Betterment was launched in 2010 and soon industry giants like Vanguard, Ameritrade and Schwab followed. As of now, there are over 200 robo advisories available to chose from.

Taking human emotions out of the equation with a robo-advisor seem to be a good bet. But can a machine really invest better than a human at a lower cost?

One major concern

Can a robot fully replace a human? Can a young investor get a good return on their investment? Certainly, robo-advisors are not without their critics.

Robos are still untested

Robo-advisors are still new in comparison to traditional methods of investing. They have performed excellent so far, but there hasn’t been a major crisis since their rise.

Interestingly, the first robo-advisors were already in use in the early 2000s however it took a long time until the general public had access to robo advisors. (2008)

The current crisis will be a great test to see which of the advisors perform best. The fact of the matter is we actually have to wait and see how it goes. There is no way telling for sure we simply don’t know how they’ll perform now that things are starting to turn negative.

Can’t we just use both?

Nowadays, some young investors are actually participating in a bit of a hybrid between using a robo-advisor and hiring a financial advisor. The truth is, a lot of financial advisors are not against robo-advisors at all.

In fact, financial advisors often use robo advisors themselves.

Of course, any smart financial advisor would let a service like Betterment take care of rebalancing and the tax-loss harvesting. It also allows for more time spent on other aspects of financial planning of their clients.

FAQ

Which robo advisor is best for Young Investors?

Depends. If you are a self-directed investor who wants to have a say in your portfolio I would recommend M1 Finance. If you are looking for a “set it and forget it” type of solution there are several great options however I believe SoFi Invest may be your best bet.

What is important when it comes to choosing the right robo advisor you are young?

What you really need to know beforehand is what kind of investor you are. If you are looking for an automated solution that allows you to just leave your money in the account there are plenty of solutions.

However if you’re the type of investor who wants a say in their portfolio it gets a bit more complicated but there are also a couple of great solutions out there. Check out my top 3 picks to find out which suits you best.

What are the 2 major types of robo-advisors?

There are two major types and it is important to know the difference.

We distinguish between automated and non-automated robo advisors.

So essentially, the automated ones are the ones where you don’t really do much once your money is invested which makes them better for people who are not into knowing all the ins and outs of investing.

And then there are the non-automated ones which require a bit more time and dedication on your part. They do give you more control and a perfect way to get started in the investing world.

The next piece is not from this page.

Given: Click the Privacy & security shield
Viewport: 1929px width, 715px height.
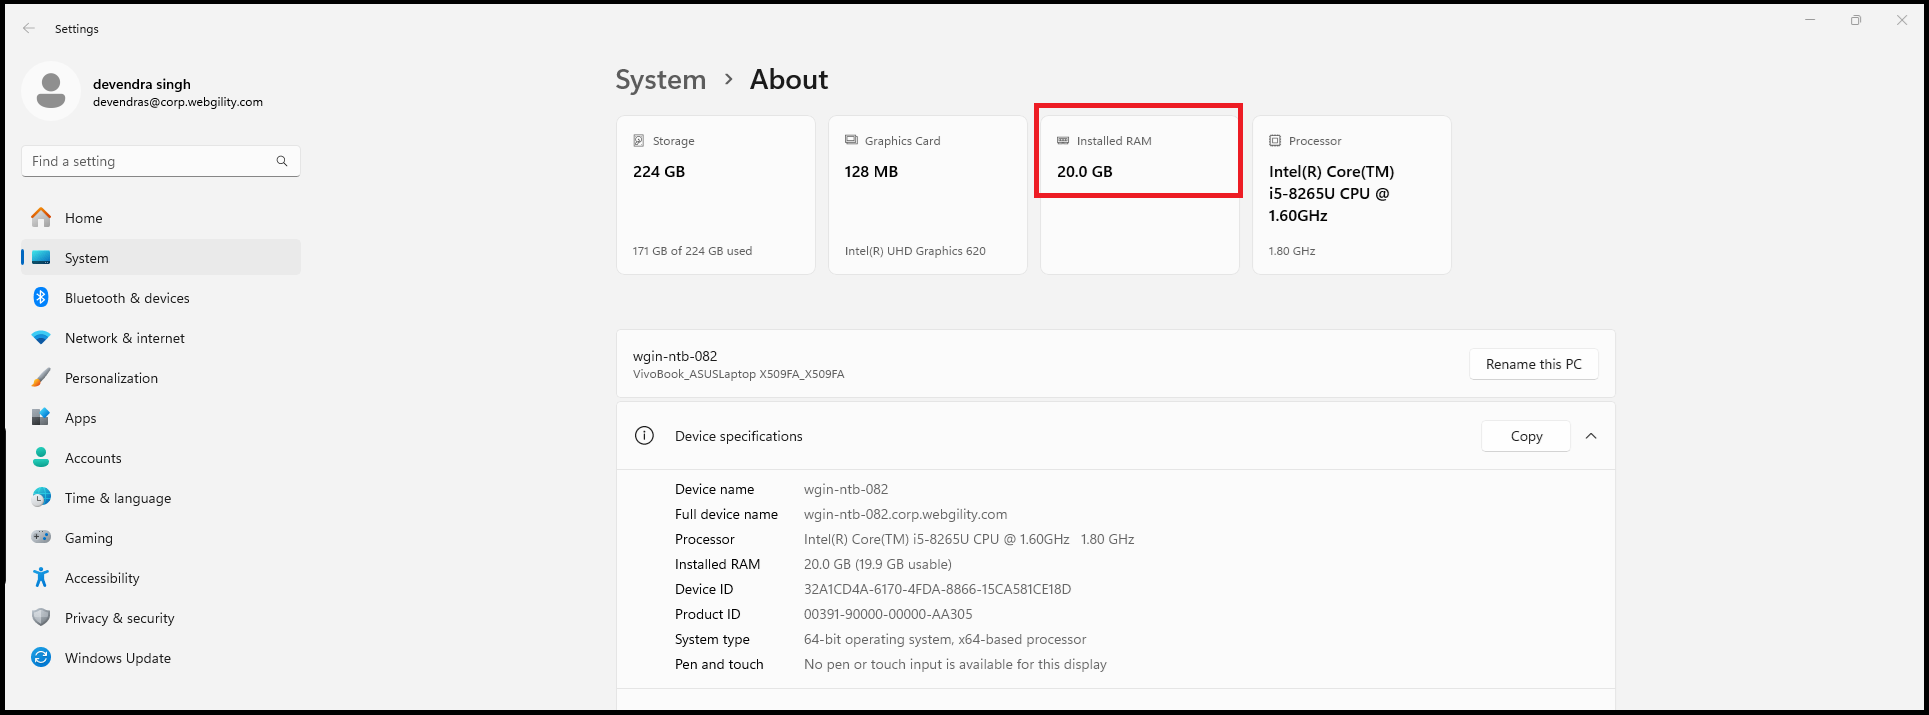Looking at the screenshot, I should pyautogui.click(x=41, y=618).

I believe the best automated advisor for young investors who don’t have huge amounts to invest is SoFi Invest, and the best non-automated advisor is M1 Finance.

Conclusion

Robo-advisors are very attractive for beginning investors, specifically younger investors who are just getting started. It’s easy to just check out different offerings.

At the same time, however we don´t want to undermine what a traditional advisor can bring to the table at all. Weigh the costs and benefits before making your choice.

One thing is certain, young investors have more options than ever. If you are a young investor you should probably do as much research as possible before choosing a robo-advisor.

The good thing is, a young investor can just make an account with one of the low-cost services like M1 to learn and find out how everything works. Once the income is high enough one can still rethink the idea of employing a personal human advisor.